W tym przypadku wykres punktowy komórek barwionych PI pokazuje dwa odrębne klastry, z których jeden ma prawie dwukrotnie większą ilość PI niż drugi. Po optymalizacji detektora PI zestawy te pojawiają się jako dwa piki w analizie histogramu. Szczyt przy większej intensywności PI reprezentuje komórki G2 / M, a ten o niższej intensywności reprezentuje komórki G1. Obszary pod tymi pikami reprezentują liczbę komórek w odpowiednich fazach.

Podobnie, zdarzenia BrdU-FITC mogą być wyświetlane w analizie histogramu w skali logarytmicznej. Ten wykres pokazuje, że komórki BrdU dodatnie są wyraźnie jaśniejsze niż komórki niebarwione, a ponieważ tylko ułamek populacji znajduje się w fazie S, można zaobserwować większy pik niebarwionych komórek BrdU.

Wykres punktowy komórek zabarwionych BrdU i PI może być wyświetlany z PI na liniowej osi X i BrdU na logarytmicznej osi Y, co pokazuje wzór podkowy przechodzący od G1, S do G2. Proporcję komórek w obszarach bramkowanych można określić i wyświetlić na wykresie słupkowym.

Teraz, gdy przeszliśmy przez podstawowy protokół analizy cyklu komórkowego, przyjrzyjmy się, jak można go wykorzystać w różnych konfiguracjach eksperymentalnych.

A. Łącząc manipulacje genetyczne z analizą cyklu komórkowego, naukowcy badają rolę określonych białek w progresji cyklu komórkowego. W tym badaniu naukowcy uzyskali nadekspresję białka zwanego p27 w fibroblastach embrionalnych myszy. Wyniki pokazują, że nadekspresja doprowadziła do zmniejszenia liczby komórek w fazie S, co wskazuje, że białko to odgrywa kluczową rolę w regulacji cyklu komórkowego.

Korzystając z analizy cyklu komórkowego, naukowcy mogą porównać kinetykę progresji. W tym miejscu porównano kinetykę progresji między dwiema liniami komórkowymi raka jelita grubego i linią komórkową raka piersi. Wyniki wykazały, że komórki raka piersi postępowały przez cykl komórkowy w wolniejszym tempie w porównaniu z liniami komórkowymi jelita grubego, biorąc pod uwagę wyższy odsetek komórek raka piersi w G1 w czasie.

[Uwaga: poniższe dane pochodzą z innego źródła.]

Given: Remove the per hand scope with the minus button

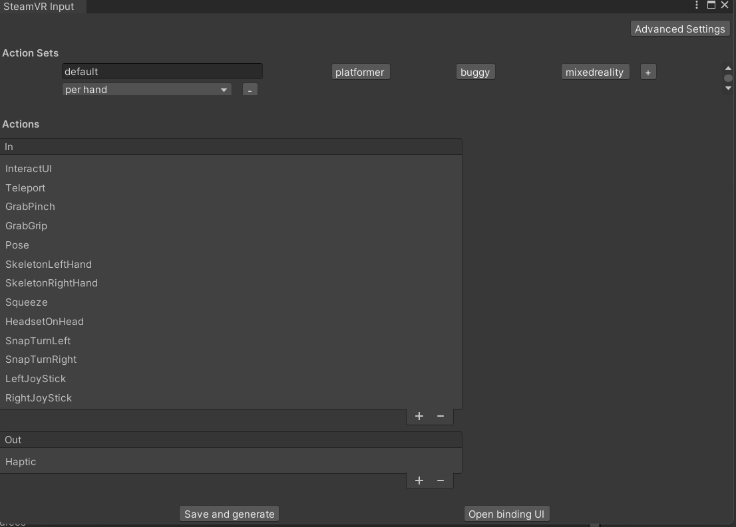Looking at the screenshot, I should (x=250, y=89).
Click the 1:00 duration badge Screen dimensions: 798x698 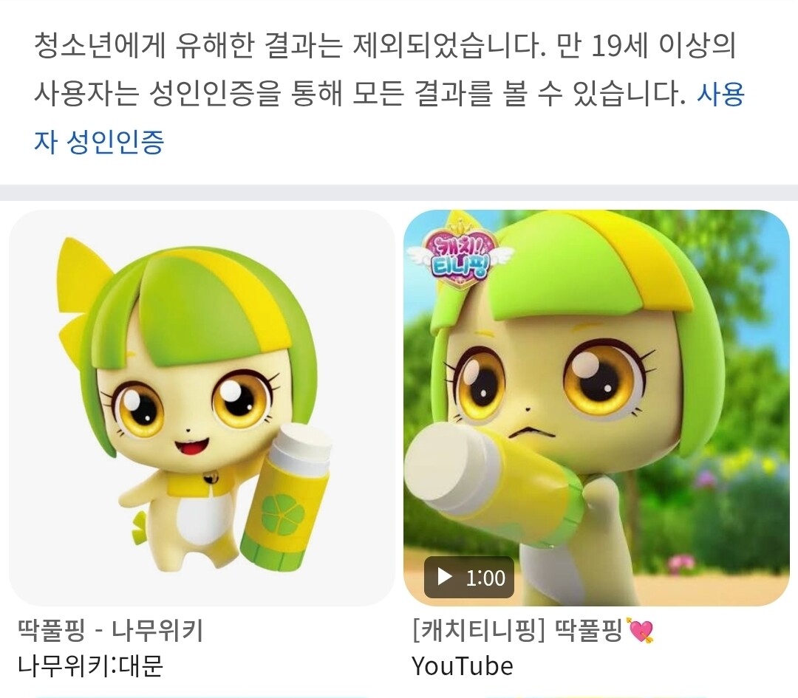click(468, 578)
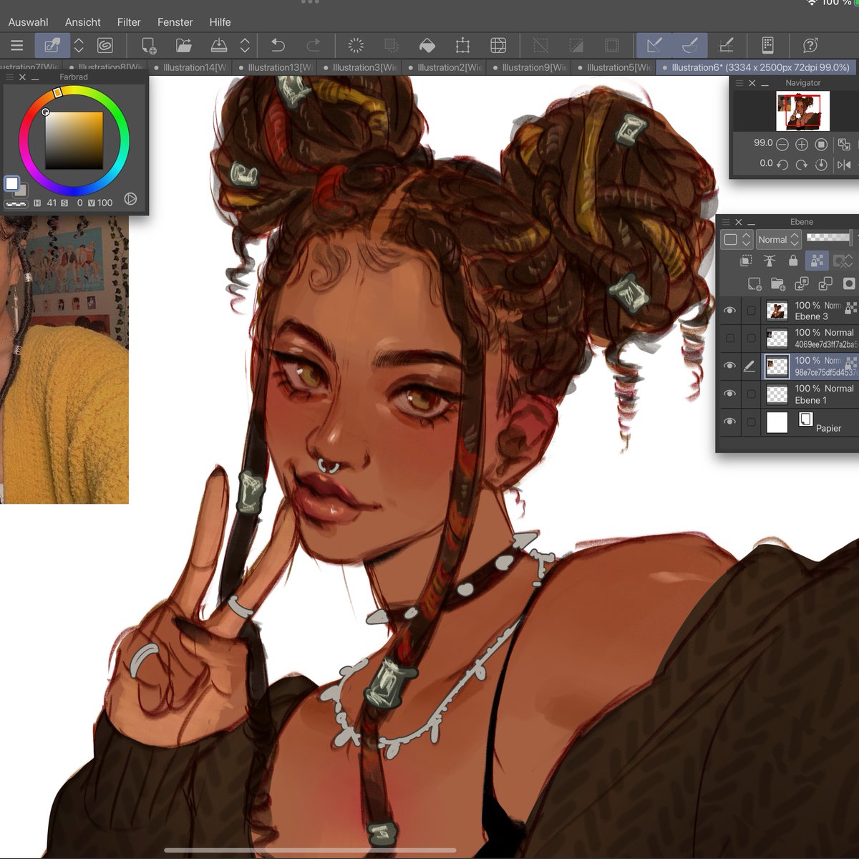Image resolution: width=859 pixels, height=859 pixels.
Task: Switch to the Illustration14 tab
Action: 192,67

Wreszcie, w celu analizy cyklu komórkowego in vivo, BrdU można wstrzyknąć gryzoniom, a docelową populację komórek można wyizolować do analizy cyklu komórkowego. W tym badaniu wyizolowano hematopoetyczne komórki macierzyste lub HSC myszy, którym wstrzyknięto BrdU do analizy cytometrii przepływowej. Zebrane dane ujawniły rozkład HSC na różnych etapach cyklu komórkowego z przewagą w fazie G1 i S.

Właśnie obejrzałeś film JoVE na temat analizy cyklu komórkowego. Dokonaliśmy przeglądu zasad stojących za tym procesem, szczegółowo opracowaliśmy protokół krok po kroku i sprawdziliśmy, w jaki sposób ten rodzaj analizy jest używany w różnych warunkach eksperymentalnych. Jak zawsze, dziękujemy za oglądanie!